- [The tasks]
1. Decide whether each statement agrees with the review of '3 Faces': (a) Panahi received an additional 20 year ban from making films; (b) after his jail sentence, Panahi made no further feature length movies; (c) the review was posted in a Television category. For each, answer yes or no and quote the deciding words from the review.
2. Write out the part of the '3 Faces' review starting at "Posted in Movies, Theatrical" and ending at "that might surface.".

>> Begin Reading text

Awkward Infusions: Our Review of ‘3 Faces’

Posted in Movies, Theatrical by - March 07, 2019
Awkward Infusions: Our Review of ‘3 Faces’

For those not in the know, Iranian director Jafar Panahi endured a jail sentence for making subversive movies. He also got an additional 20 year ban from making films. But that didn’t stop him from making four feature length movies. There’s a sense of urgency in these films, only making movies because he has to. It’s a relate-able energy for some of us in the arts. People like us who profess that our dreams are dead but reach for them anyway. There’s also a compassion in these works that still comes out despite some flaws that might surface.

>> End Reading text
>> Begin Material supplied

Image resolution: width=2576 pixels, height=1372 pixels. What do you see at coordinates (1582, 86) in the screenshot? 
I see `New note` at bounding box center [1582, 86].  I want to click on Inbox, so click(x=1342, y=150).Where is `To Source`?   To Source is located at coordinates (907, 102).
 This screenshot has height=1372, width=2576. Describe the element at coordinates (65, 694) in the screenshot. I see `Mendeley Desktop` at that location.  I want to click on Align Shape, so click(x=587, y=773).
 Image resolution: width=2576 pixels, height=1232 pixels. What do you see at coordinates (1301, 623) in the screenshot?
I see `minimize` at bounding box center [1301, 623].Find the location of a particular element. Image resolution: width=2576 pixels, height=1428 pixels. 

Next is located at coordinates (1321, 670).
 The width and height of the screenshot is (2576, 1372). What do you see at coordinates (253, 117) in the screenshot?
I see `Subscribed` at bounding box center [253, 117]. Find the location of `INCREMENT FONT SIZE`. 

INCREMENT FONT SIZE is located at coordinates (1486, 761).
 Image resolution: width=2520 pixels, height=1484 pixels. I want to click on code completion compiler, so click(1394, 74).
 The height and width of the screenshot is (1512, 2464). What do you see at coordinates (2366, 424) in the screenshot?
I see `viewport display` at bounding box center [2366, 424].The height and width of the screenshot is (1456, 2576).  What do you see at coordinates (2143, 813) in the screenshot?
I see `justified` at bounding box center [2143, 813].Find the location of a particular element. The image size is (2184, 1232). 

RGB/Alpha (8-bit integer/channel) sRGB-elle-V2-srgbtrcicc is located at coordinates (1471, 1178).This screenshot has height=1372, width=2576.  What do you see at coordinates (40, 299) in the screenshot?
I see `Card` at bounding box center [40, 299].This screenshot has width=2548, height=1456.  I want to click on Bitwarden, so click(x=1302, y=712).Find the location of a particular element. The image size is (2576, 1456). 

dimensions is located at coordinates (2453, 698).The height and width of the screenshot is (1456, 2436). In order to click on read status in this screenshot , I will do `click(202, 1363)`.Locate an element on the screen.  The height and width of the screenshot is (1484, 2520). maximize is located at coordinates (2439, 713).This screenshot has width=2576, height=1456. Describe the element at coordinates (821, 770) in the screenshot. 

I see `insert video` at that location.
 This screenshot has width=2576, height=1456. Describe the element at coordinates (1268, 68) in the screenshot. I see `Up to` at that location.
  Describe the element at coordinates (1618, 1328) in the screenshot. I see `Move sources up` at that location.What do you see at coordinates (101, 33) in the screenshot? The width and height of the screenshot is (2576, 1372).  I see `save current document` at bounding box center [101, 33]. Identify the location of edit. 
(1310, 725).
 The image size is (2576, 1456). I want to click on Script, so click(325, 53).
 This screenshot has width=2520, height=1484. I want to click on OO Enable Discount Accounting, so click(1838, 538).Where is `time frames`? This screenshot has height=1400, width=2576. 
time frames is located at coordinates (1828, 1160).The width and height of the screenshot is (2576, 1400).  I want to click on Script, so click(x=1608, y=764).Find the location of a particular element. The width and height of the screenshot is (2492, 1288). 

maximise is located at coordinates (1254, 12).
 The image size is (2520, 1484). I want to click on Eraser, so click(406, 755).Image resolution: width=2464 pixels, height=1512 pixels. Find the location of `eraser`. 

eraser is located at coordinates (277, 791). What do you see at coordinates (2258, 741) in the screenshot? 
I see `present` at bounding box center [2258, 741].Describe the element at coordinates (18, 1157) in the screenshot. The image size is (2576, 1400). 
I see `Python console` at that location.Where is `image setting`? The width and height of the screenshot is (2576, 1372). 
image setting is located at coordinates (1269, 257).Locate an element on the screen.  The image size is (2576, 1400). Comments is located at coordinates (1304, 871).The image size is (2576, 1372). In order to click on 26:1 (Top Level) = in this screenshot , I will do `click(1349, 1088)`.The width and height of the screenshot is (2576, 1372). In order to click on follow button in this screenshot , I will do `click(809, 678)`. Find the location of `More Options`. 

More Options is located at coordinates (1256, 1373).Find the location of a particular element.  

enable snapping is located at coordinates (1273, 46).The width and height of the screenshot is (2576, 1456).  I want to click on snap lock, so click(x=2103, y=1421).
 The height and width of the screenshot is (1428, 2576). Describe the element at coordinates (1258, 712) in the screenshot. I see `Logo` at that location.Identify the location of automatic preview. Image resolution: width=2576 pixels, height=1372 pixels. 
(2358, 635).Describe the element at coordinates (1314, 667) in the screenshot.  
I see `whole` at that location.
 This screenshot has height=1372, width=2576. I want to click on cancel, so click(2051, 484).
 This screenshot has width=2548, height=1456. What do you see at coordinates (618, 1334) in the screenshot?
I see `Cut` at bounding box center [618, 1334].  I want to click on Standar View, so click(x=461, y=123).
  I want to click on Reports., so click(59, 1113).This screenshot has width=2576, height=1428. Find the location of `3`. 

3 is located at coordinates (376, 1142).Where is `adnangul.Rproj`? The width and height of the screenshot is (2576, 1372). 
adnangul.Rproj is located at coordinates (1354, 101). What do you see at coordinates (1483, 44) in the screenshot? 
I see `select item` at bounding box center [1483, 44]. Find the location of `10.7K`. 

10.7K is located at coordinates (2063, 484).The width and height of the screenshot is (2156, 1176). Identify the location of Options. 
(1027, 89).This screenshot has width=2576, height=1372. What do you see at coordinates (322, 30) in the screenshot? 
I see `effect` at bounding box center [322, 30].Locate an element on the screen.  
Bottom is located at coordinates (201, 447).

>> End Material supplied

- [Solved tasks]
1.
(a) Yes: "He also got an additional 20 year ban from making films."
(b) No: "But that didn’t stop him from making four feature length movies."
(c) No: "Posted in Movies, Theatrical"

2.
Posted in Movies, Theatrical by - March 07, 2019
Awkward Infusions: Our Review of ‘3 Faces’

For those not in the know, Iranian director Jafar Panahi endured a jail sentence for making subversive movies. He also got an additional 20 year ban from making films. But that didn’t stop him from making four feature length movies. There’s a sense of urgency in these films, only making movies because he has to. It’s a relate-able energy for some of us in the arts. People like us who profess that our dreams are dead but reach for them anyway. There’s also a compassion in these works that still comes out despite some flaws that might surface.